The Jesse Watters segment warning Swift could be a "Pentagon asset" offered the latest conspiracy theory exploiting the singer-songwriter's fame and her past support for Democrats such as President Joe Biden.

Attacks targeting Swift in recent months have ranged from personal barbs to accusations of witchcraft and speculation about her political involvement.

"Have you ever wondered why or how she blew up like this? Well, around four years ago, the Pentagon psychological operations unit floated turning Taylor Swift into an asset during a NATO meeting," Watters said Tuesday, resurfacing a clip from a 2019 summit by NATO's cyber defense hub.

But the video's only mention of Swift comes during a presentation on how social influence could counter misinformation, when a researcher unaffiliated with NATO cited the singer as an example of a popular celebrity.

"As for this conspiracy theory, we are going to shake it off," Pentagon deputy press secretary Sabrina Singh told AFP, referencing one of Swift's hits.

Watters also brought up a reported traffic surge on Vote.org in September -- immediately after Swift posted an Instagram story encouraging fans to participate in National Voter Registration Day -- to posit that someone "got to her from the White House or from wherever."

Reached by AFP, Swift publicist Tree Paine pointed to the nonprofit CEO's response to Watters's claims.

"Our partnership with @taylorswift13 is helping all Americans make their voices heard at the ballot box," Andrea Hailey said on X, formerly Twitter. "Not a psy-op or a Pentagon asset."

Watters -- whose primetime show is the second-most watched cable news show in the United States, drawing an average audience of nearly 2.5 million viewers -- conceded later during the segment that he "obviously has no evidence" for the claims.

Fox News declined to comment on the record for this story.

- Exploiting celebrity -


Taylor Swift and Donna Kelce cheer before the game between the Kansas City Chiefs and the Denver Broncos on October 12, 2023 in Kansas City, Missouri / © GETTY/AFP/File

Already a megastar, Swift's stature grew in 2023, as she broke music records, performed the highest-grossing music tour in history and began dating American football player Travis Kelce.
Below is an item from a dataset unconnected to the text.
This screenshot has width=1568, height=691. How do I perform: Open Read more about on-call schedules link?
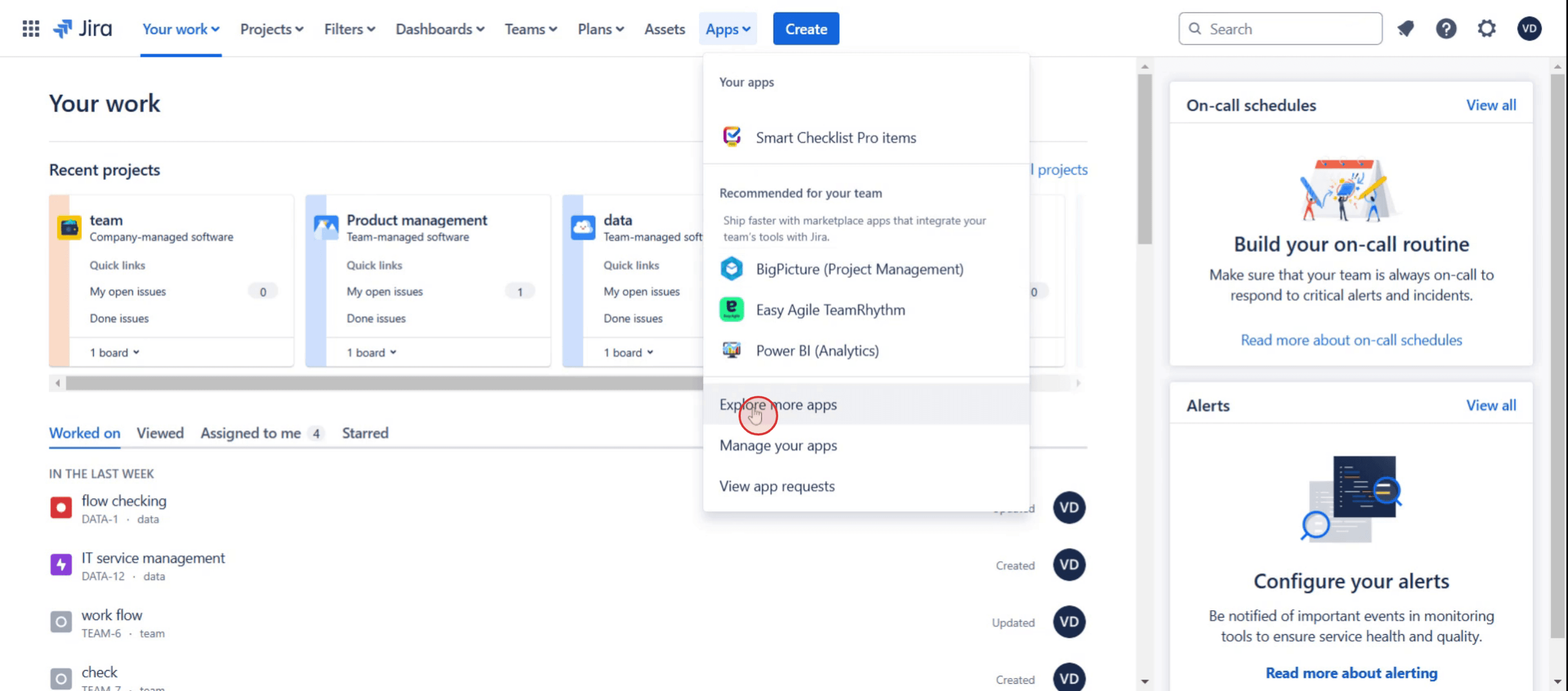tap(1351, 340)
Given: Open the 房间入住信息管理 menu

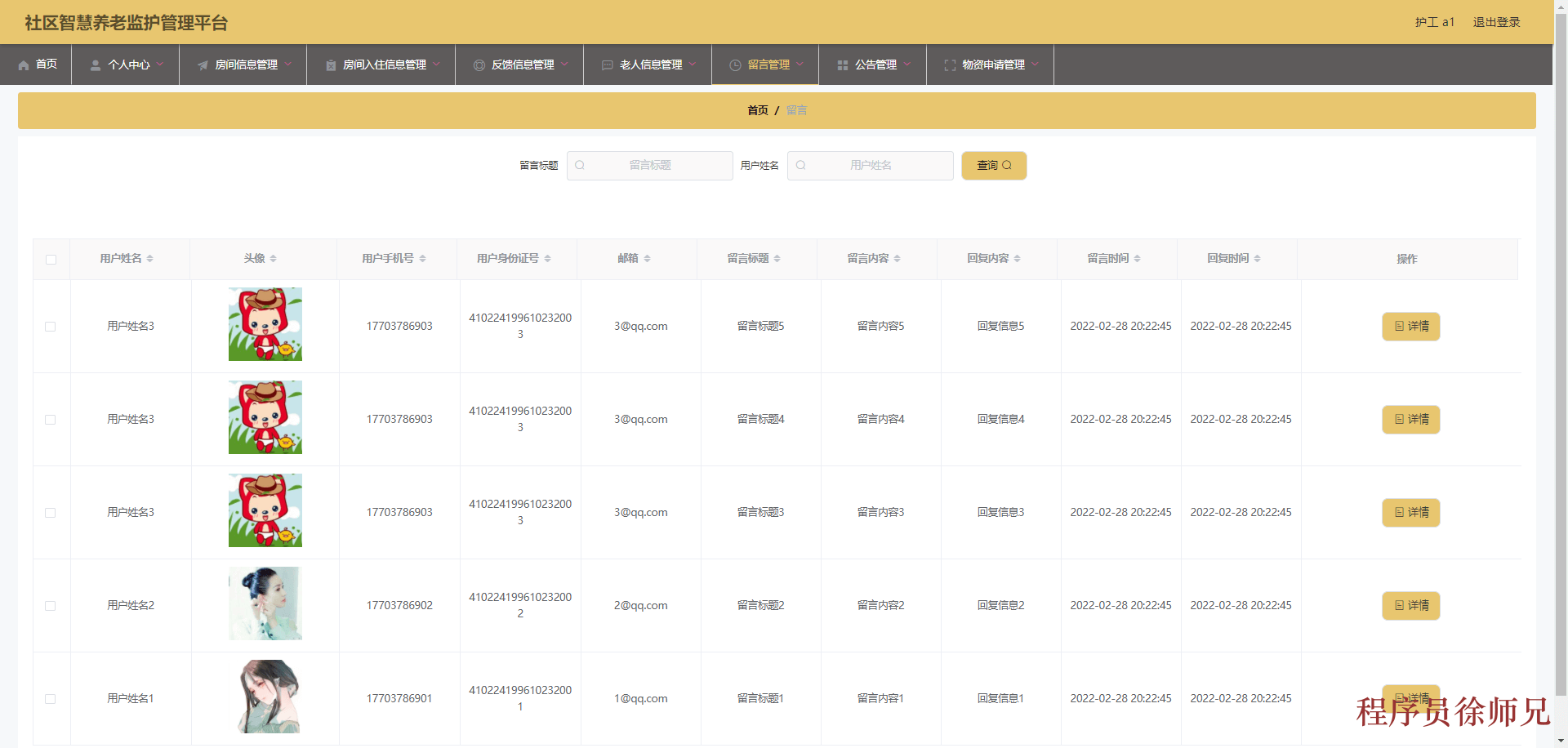Looking at the screenshot, I should pyautogui.click(x=384, y=65).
Time magazine named her Person of the Year.

As Swift's star rose, so did attacks against her. Fringe influencers such as far-right radio host Stew Peters accused her of witchcraft at concerts and claimed she was "responsible for murder" after Kelce appeared in a vaccine ad.

Doctored images shared online falsely linked her to convicted sex offender Jeffrey Epstein, while several conservative commentators have insulted her private life and appearance. Activist Charlie Kirk asked on one podcast if she has "any eggs left."
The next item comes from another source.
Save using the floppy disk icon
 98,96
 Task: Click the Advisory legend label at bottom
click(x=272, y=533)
"The way in which it is happening is very gendered because it is relatively easier to attach incredulous disinformation claims to female celebrities," said Swapnil Rai, an assistant media professor at the University of Michigan.

Claims that Swift is a Democratic operative were bubbling up online before Watters mainstreamed them.
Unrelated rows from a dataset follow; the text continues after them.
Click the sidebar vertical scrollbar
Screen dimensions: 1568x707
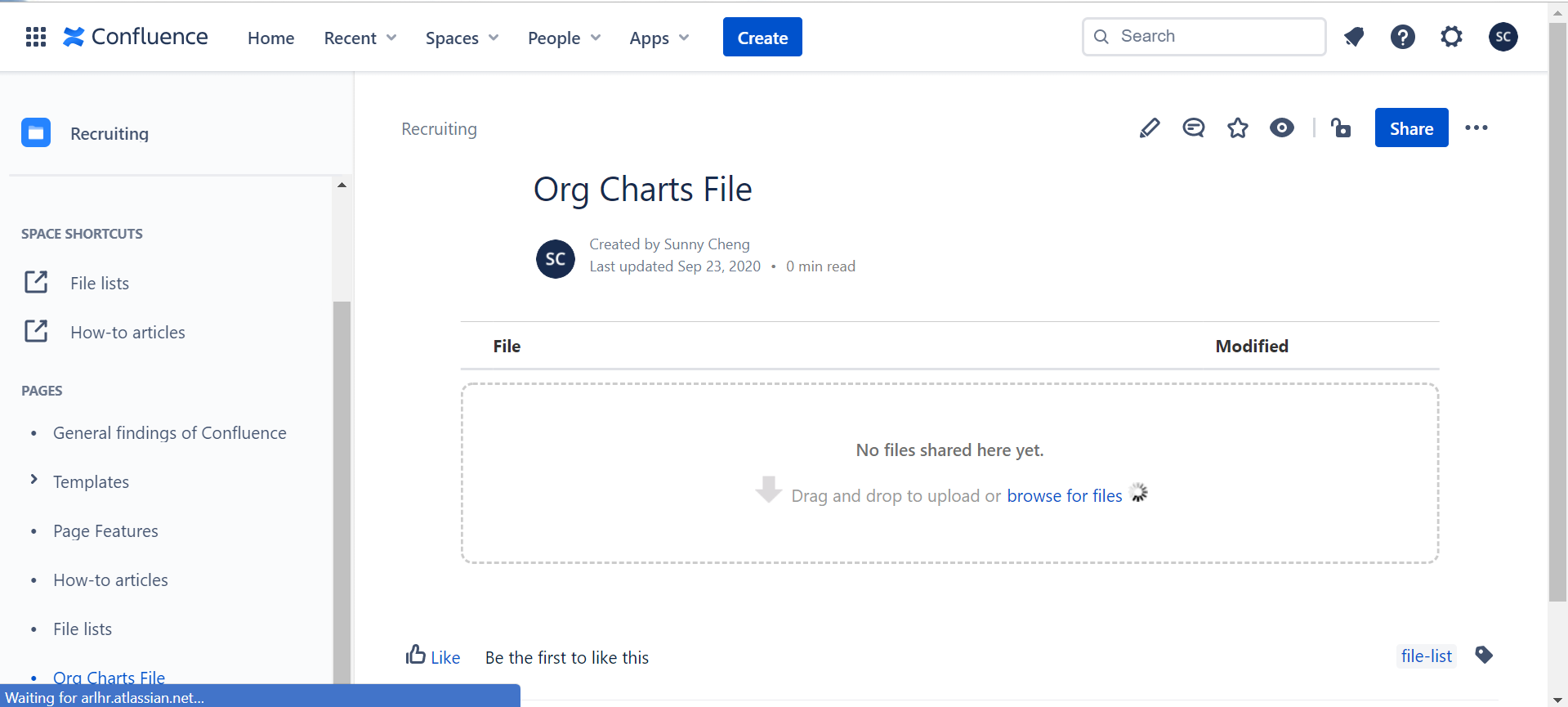[x=342, y=490]
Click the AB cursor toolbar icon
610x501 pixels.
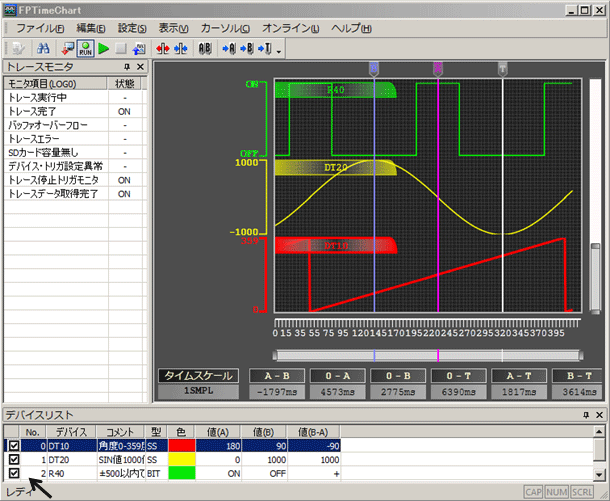click(x=205, y=48)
"I SAID IT FROM THE BEGINNING," a top promoter of the QAnon conspiracy theory said after Watters's segment. "Not only is Taylor ADMITTEDLY a satanic witch, but she's also being used as a PENTAGON PSYOP ASSET to swing MANY THOUSANDS of youth votes over to the Democrats."

- 'MAGA vs Swifties' -

Laura Loomer, a far-right former congressional candidate who has repeatedly amplified the "psyop" claims, has said that "2024 will be MAGA vs Swifties."

The superstar is likely to play a role in the election -- albeit not as a "Pentagon asset."

"I cannot think of another celebrity whose endorsement and activities on behalf of a candidate would be more coveted," said David Jackson, a political science professor at Bowling Green State University, adding that he expects more attacks as the election approaches.

The famously tight-lipped Swift remained quiet during former president Donald Trump's 2016 campaign, but she later criticized him and endorsed Biden in 2020.

More recently, she spoke against the Supreme Court's decision to overturn abortion rights, and urged concertgoers to research which politicians support LGBTQ communities and vote against legislation "harmful" to them.

"I suspect that conservatives are concerned about the power she might have to rejuvenate interest among younger Democratic voters," said Johanna Blakley, a media scholar at the University of Southern California.

"Putting a disinformation (or) psyops spin on her role in the election seems like a thoroughly disingenuous effort to undermine and potentially pre-empt Swift's likely endorsement of Biden."